Authors
Weibin Li, Henry D Adams, Antoine Cabon, Kailiang Yu, Drew M P Peltier, Nate McDowell
Published in
Proceedings of the National Academy of Sciences of the United States of America. Volume 123. Issue 28. Pages e2605066123. Jul 14, 2026. Epub Jul 07, 2026.
Abstract
Nonstructural carbohydrate (NSC) stores buffer tree metabolism, osmotic regulation, and defense, thereby mediating tolerance and survival under climate extremes. Yet, the functional and evolutionary determinants of interspecific variation in NSC remain elusive, limiting understanding and prediction of forest carbon allocation and mortality under global change. Here, we present a cross-species synthesis of NSC concentrations across multiple organs for 281 woody species from 102 mixed forest communities worldwide, where we quantified species-specific deviations from community means to disentangle intrinsic trait effects from environmental and methodological variation. We found phylogenetic signals in NSC deviations, with coniferous gymnosperms and evergreen species consistently maintaining lower stem soluble sugars and starch concentrations than co-occurring angiosperms and deciduous species, respectively. A global pattern emerged where greater stomatal sensitivity to leaf water potential was associated with declines in the relative concentrations of both sugars and starch.
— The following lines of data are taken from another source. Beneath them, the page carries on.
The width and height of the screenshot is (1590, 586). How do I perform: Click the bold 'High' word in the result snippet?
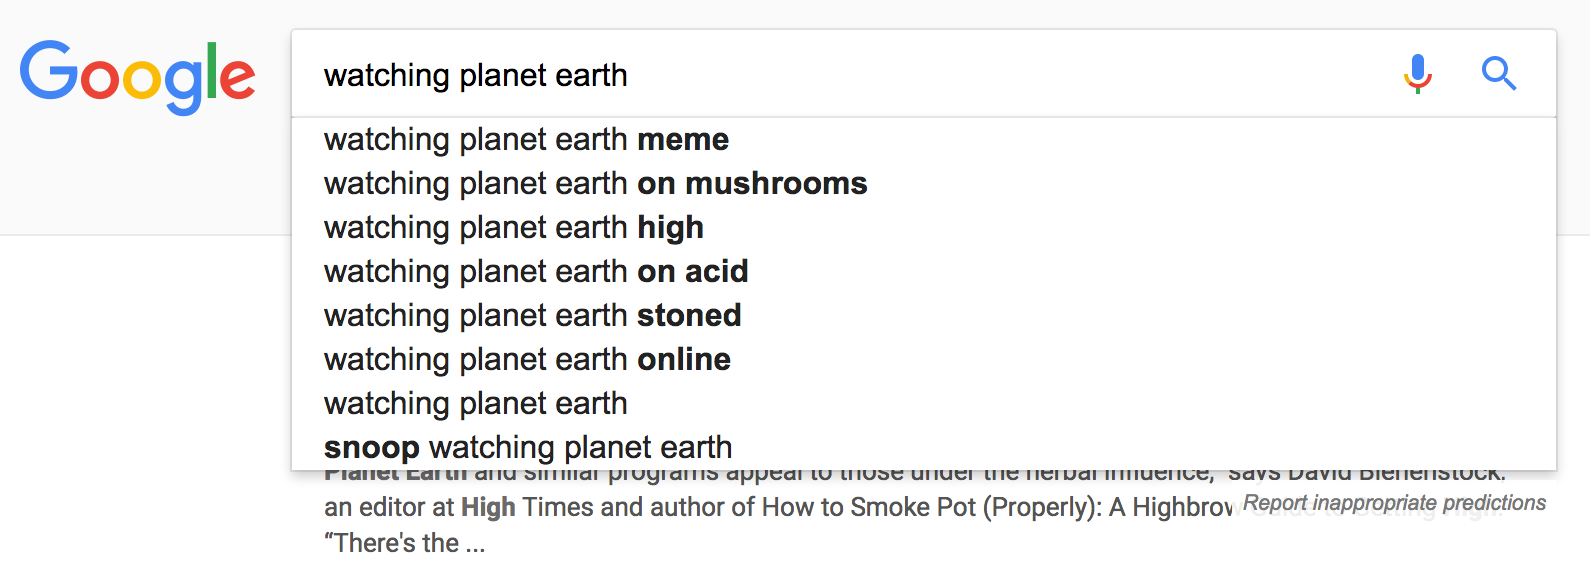[x=488, y=508]

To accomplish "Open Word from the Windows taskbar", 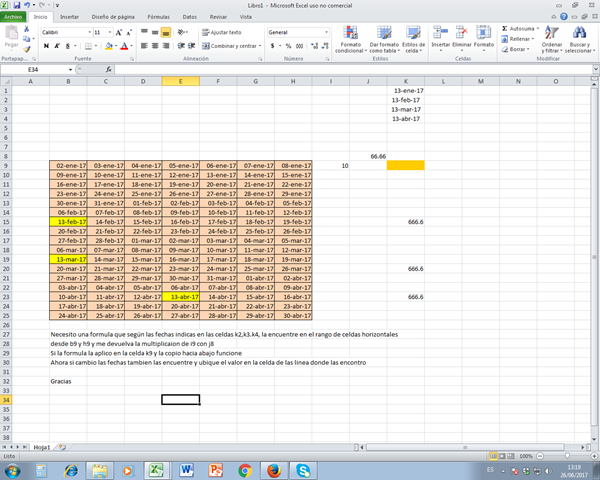I will pyautogui.click(x=187, y=469).
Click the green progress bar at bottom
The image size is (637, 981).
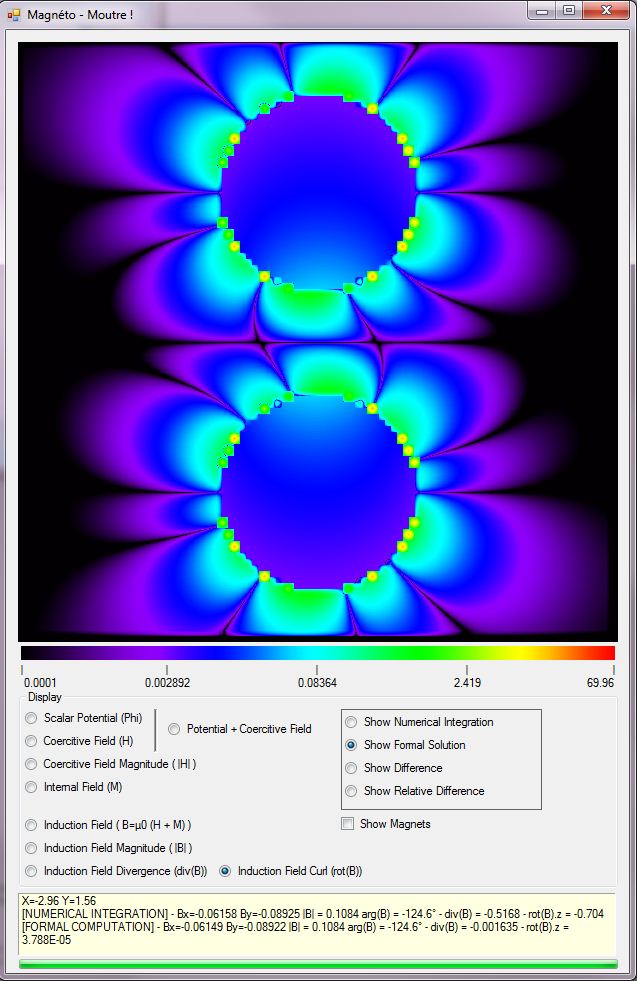point(318,964)
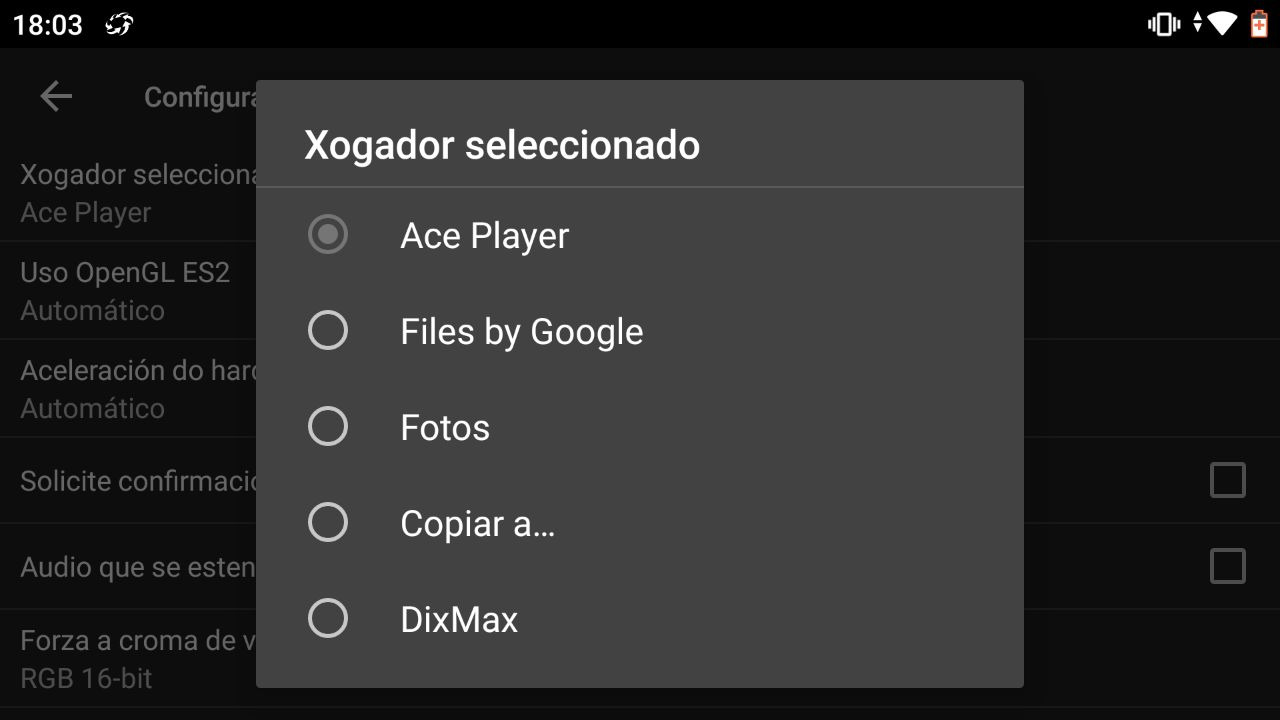The image size is (1280, 720).
Task: Tap the Ace Stream icon in status bar
Action: click(119, 24)
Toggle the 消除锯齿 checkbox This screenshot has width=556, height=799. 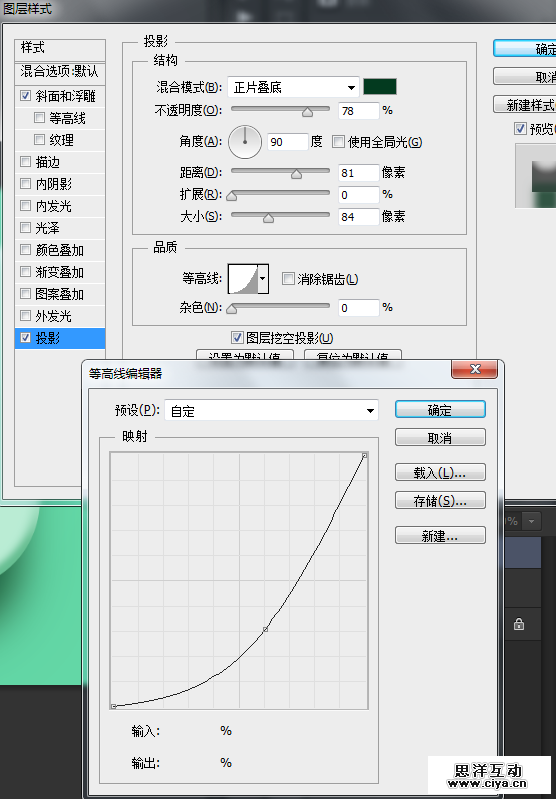(x=288, y=279)
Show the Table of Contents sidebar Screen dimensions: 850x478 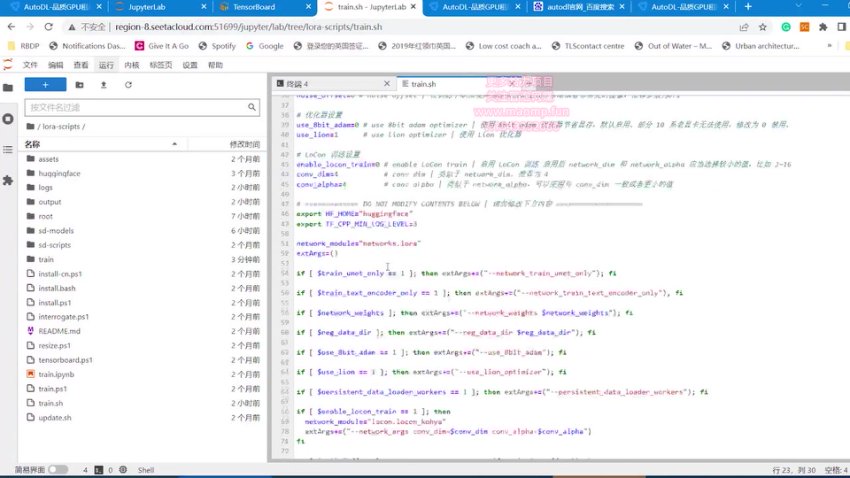coord(8,150)
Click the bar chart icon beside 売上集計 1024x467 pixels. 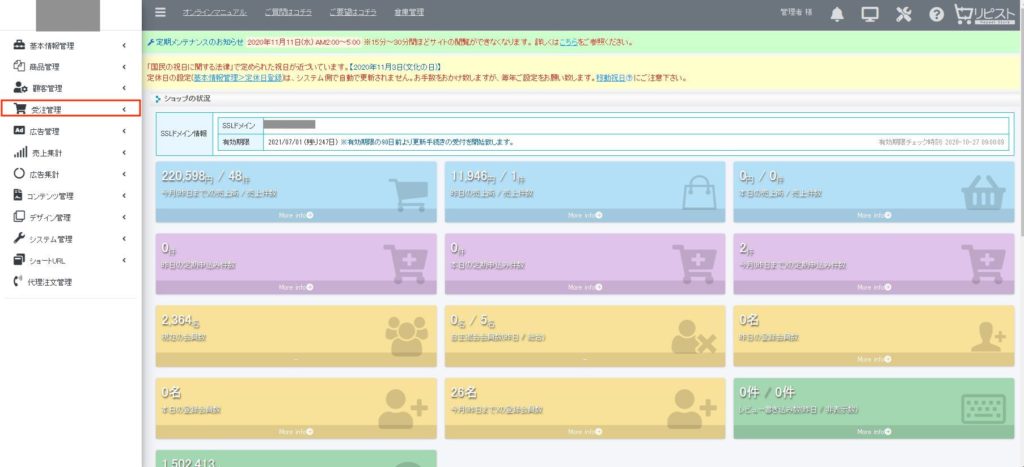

In contrast, xylem hydraulic safety traits showed weak and organ-dependent relationships with NSC concentrations. Sugars increased with photosynthetic capacity and declined with wood density, whereas starch showed the reverse pattern, which aligned with the distinct functional-metabolic roles of sugars and starch. By integrating trait-based ecology with a community-centered framework, our study provides global evidence that stomatal regulation, photosynthetic capacity, specific leaf area, and wood density jointly govern interspecific NSC variation, through contrasting effects on sugars and starch. These are among the most broadly measured traits globally, thus the emergent carbohydrate-trait relationships can have broad applications toward understanding and predicting forest growth and survival under climate change.
PMID:
42412939
Bibliographic data and abstract were imported from PubMed on 08 Jul 2026.